• Material for this exercise:
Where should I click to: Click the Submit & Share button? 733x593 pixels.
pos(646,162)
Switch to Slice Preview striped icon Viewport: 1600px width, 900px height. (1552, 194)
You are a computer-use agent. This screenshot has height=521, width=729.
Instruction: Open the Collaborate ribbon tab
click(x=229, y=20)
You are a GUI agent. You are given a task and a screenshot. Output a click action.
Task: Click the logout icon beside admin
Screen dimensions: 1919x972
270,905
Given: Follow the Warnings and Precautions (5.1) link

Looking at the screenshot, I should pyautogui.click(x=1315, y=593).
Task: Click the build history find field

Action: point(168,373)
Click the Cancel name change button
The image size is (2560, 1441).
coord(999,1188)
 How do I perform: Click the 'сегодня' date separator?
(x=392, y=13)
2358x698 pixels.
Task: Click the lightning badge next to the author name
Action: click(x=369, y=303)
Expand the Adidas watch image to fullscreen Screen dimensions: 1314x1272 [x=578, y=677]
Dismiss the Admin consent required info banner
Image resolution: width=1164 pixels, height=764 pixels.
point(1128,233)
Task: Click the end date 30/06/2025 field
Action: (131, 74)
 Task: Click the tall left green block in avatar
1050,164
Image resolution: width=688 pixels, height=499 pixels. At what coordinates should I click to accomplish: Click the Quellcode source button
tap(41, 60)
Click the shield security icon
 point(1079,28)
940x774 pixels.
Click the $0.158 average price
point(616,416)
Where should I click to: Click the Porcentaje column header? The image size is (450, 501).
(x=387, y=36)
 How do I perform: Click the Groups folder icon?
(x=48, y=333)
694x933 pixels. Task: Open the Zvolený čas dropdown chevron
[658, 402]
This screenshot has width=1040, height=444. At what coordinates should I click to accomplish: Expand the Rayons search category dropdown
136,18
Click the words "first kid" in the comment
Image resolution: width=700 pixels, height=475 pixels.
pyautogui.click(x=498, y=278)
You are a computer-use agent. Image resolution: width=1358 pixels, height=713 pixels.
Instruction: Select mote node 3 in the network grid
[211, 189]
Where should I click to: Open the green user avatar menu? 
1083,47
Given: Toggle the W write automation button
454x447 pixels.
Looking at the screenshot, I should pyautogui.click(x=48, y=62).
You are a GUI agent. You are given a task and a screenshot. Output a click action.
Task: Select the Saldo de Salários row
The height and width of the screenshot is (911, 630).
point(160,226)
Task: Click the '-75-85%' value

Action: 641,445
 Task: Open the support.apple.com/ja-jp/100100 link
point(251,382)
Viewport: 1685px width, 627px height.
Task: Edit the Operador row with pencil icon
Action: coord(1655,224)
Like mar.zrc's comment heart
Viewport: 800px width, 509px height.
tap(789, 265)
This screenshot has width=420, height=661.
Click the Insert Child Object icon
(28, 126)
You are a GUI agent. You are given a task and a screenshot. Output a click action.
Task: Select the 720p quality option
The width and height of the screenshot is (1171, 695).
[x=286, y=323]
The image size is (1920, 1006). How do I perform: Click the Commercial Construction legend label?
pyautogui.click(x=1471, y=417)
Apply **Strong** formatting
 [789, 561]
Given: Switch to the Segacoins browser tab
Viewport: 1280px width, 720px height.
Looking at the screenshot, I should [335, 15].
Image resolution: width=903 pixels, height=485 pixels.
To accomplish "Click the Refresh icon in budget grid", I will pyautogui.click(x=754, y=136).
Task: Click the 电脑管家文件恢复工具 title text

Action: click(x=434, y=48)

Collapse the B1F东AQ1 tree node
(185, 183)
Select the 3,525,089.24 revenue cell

• Problem: Filter the lines above, keeping each one that contains the string "computer".

• Written answer:
You are a computer-use agent. This screenshot has height=521, width=729.
You are a computer-use agent. Image resolution: width=1358 pixels, height=713 pixels.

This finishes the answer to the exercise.